FIGS. 2A and 2B illustrate embodiments of a non-uniform SSB burst transmission using SSB burst clustering, in accordance with aspects of the present disclosure. In an example implementation, the BS may be configured to transmit a plurality of SSB 202 bursts grouped together as a cluster 204 within a defined time window. The cluster 204 may be transmitted periodically at a configurable periodicity 206, such as 40 ms or 80 ms. Within the cluster 204, each SSB burst 202 may be separated from the next by a configurable time offset—referred to as the inter-SSB burst gap 208—which may, in some implementations, be set to values such as 0 ms, 2 ms, 5 ms, 10 ms, or 20 ms. In one example, the inter-burst gap 208 may be defined as the offset between the last symbol of the last SSB in one burst 202 and the first symbol of the first SSB in the subsequent burst 202. Alternatively, the inter-burst gap 208 may be specified in terms of a number of OFDM symbols or slots between SSB bursts 202. In another example, the starting OFDM symbols of the candidate SSBs in a cluster can be defined using a formula also considering inter-SSB burst gap.

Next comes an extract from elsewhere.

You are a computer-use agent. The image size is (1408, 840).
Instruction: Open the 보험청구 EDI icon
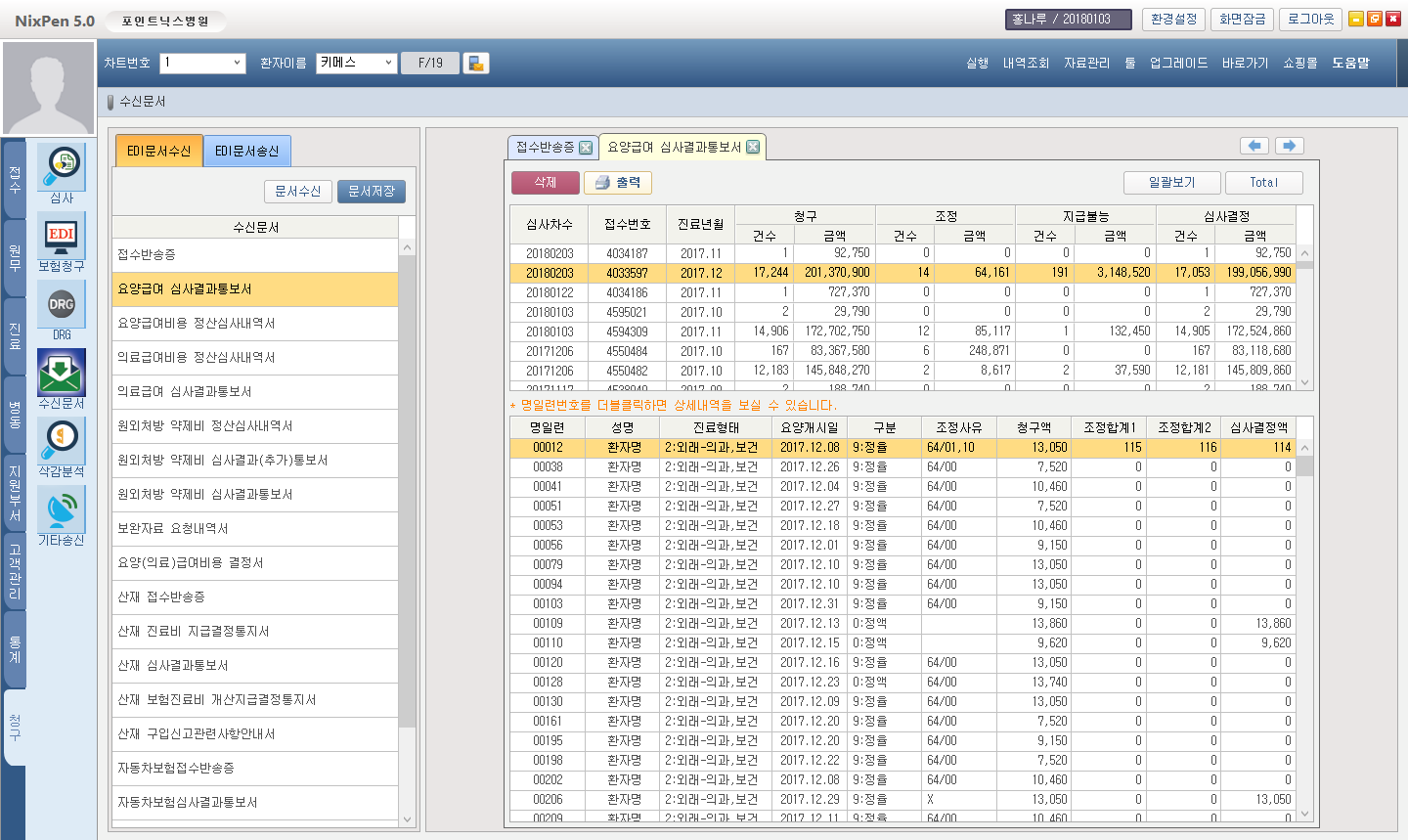pyautogui.click(x=62, y=236)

For example, (2, 8)+14*n where n=0, 1, 3, 4, the starting OFDM symbols for SS/PBCH block can be 2, 8, 16, 22, 44, 52, 58, 64. Hence the extension using non-contiguous n value containing gap includes inter-SSB burst gap, where OFDM symbols 2, 8, 16, 22 can be defined as the first SSB burst and 44, 52, 58, 64 can be considered as the second SSB burst with inter-SSB gap of 22 OFDM symbols.

In another example, each SSB burst in a cluster may be transmitted within a half-frame of 5 ms or less, depending on the number of SSBs per slot and the subcarrier spacing. For instance, if 3 SSBs are accommodated per slot by reducing inter-SSB symbol gaps, the burst duration may be reduced to approximately 2-3 ms. In one example, 8 SSBs could be transmitted within 3 ms, enabling two such bursts to be transmitted contiguously within 6 ms. In another example, a 2 ms gap may be inserted between the two bursts, resulting in a total cluster duration of approximately 8 ms. The SSB bursts within a cluster may, in some implementations, be transmitted using the same half-frame index (e.g., all in the first half of the radio frame), or may alternatively be distributed across different half-frame indices (e.g., one in the first half and one in the second half of the frame).

FIG. 2C illustrates an embodiment of a non-uniform SSB burst transmission using SSB burst clustering, in accordance with aspects of the present disclosure. In a second variant of this example, a cluster 204 may include a mixture of lean SSB bursts 204 and regular SSB bursts 202. FIGS. 3A and 3B illustrate embodiments of lean SSBs, in accordance with aspects of the present disclosure. In one example, a lean SSB 302 in a lean SSB burst 210 may contain only the PSS 304 and SSS 306 or may further include a portion of the PBCH 308. Regular SSBs of a regular SSB burst 202 may include the full PSS, SSS, and complete PBCH. Because UEs typically require multiple synchronization signals before decoding other common channels, including paging, the use of multiple lean SSBs may reduce acquisition latency without incurring the full resource overhead of repeated regular SSBs. Lean SSBs may, for instance, be shorter in duration—spanning 2 or 3 OFDM symbols—and allow a greater number of synchronization signals to be packed into a given slot.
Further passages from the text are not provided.